Ryanair ha annunciato una mossa storica: il rimborso di oltre 1,5 milioni di euro ai clienti italiani che, tra il 2021 e il 2023, hanno dovuto pagare costi aggiuntivi per il check-in in aeroporto. La decisione arriva dopo un’indagine approfondita dell’Autorità Garante della Concorrenza e del Mercato (AGCM), che ha acceso i riflettori su pratiche giudicate poco trasparenti dalla compagnia aerea leader nel settore low-cost.
L’indagine dell’AGCM è scattata a seguito di molteplici segnalazioni da parte dei passeggeri, i quali lamentavano l’applicazione di un supplemento di 55 euro per il check-in effettuato in aeroporto, spesso senza essere adeguatamente informati sulle alternative disponibili. A complicare ulteriormente la situazione, alcuni clienti si sono trovati a pagare servizi non richiesti, come l’imbarco prioritario o il trasporto del bagaglio a mano anche sui voli di ritorno, senza il loro consenso esplicito.
Cosa prevede il rimborso?
Ryanair si è impegnata a:
- Rimborsare integralmente tutti i passeggeri che hanno presentato un reclamo per il costo del check-in in aeroporto tra il 2021 e il 2023.

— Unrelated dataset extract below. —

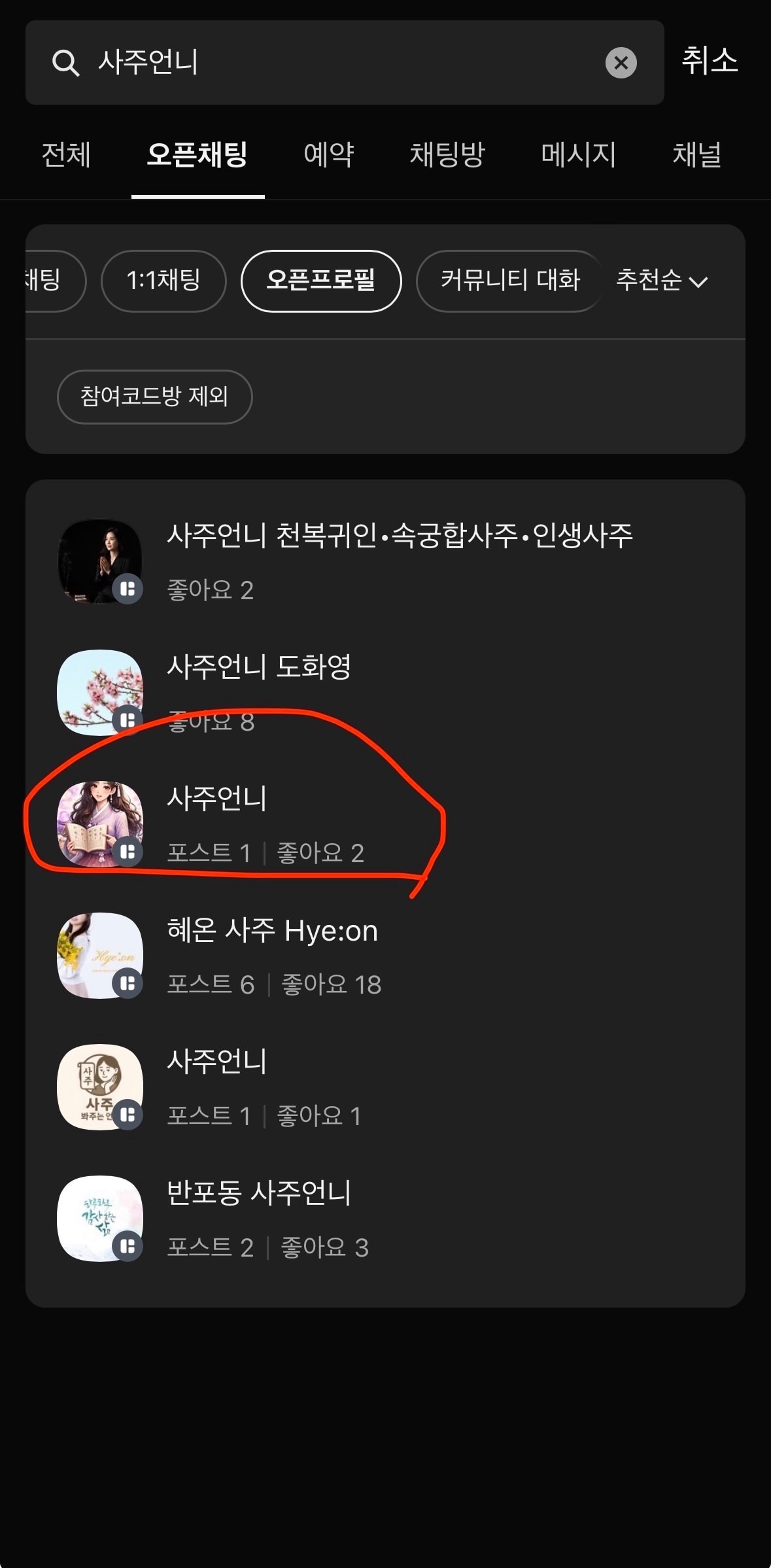Clear the search text with X icon
Image resolution: width=771 pixels, height=1568 pixels.
pyautogui.click(x=621, y=63)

- Offrire 15 euro di rimborso o un voucher di 20 euro a coloro che hanno subito il supplemento, anche se non hanno presentato un reclamo formale.
- Migliorare la comunicazione sul check-in online, con avvisi più chiari sulle scadenze e sulle modalità per evitarlo.
Queste misure sono state accolte positivamente dalle associazioni dei consumatori, anche se alcune ritengono che sarebbe stato opportuno accompagnare i rimborsi con una sanzione economica per scoraggiare pratiche simili in futuro.
Un cambio di rotta per Ryanair
Nonostante le numerose critiche ricevute in passato per le sue politiche sui costi extra, Ryanair rimane la compagnia aerea low-cost di riferimento in Europa, con milioni di passeggeri ogni anno. Questa iniziativa potrebbe segnare una svolta nel rapporto tra la compagnia e i suoi clienti, migliorando non solo la trasparenza delle tariffe, ma anche la fiducia dei consumatori.
Tuttavia, la vicenda evidenzia un problema più ampio nel settore del trasporto aereo: la necessità di regole più chiare per tutelare i passeggeri, specialmente quando si tratta di costi nascosti o servizi accessori imposti senza consenso.
Cosa devono fare i passeggeri?
Per ottenere il rimborso o il voucher, i clienti interessati possono visitare il sito ufficiale di Ryanair e seguire le istruzioni indicate nella sezione dedicata. La compagnia ha garantito che tutti i rimborsi saranno processati entro pochi mesi.
Un esempio da seguire?
L’azione di Ryanair potrebbe spingere altre compagnie aeree a rivedere le proprie politiche sui costi aggiuntivi. In un mercato sempre più competitivo, la trasparenza e il rispetto per i diritti dei passeggeri potrebbero diventare un elemento chiave per conquistare la fiducia dei viaggiatori.
In sintesi, questa vicenda rappresenta non solo una vittoria per i consumatori, ma anche un monito per le aziende del settore: il risparmio offerto ai passeggeri non deve mai andare a scapito della trasparenza e della correttezza.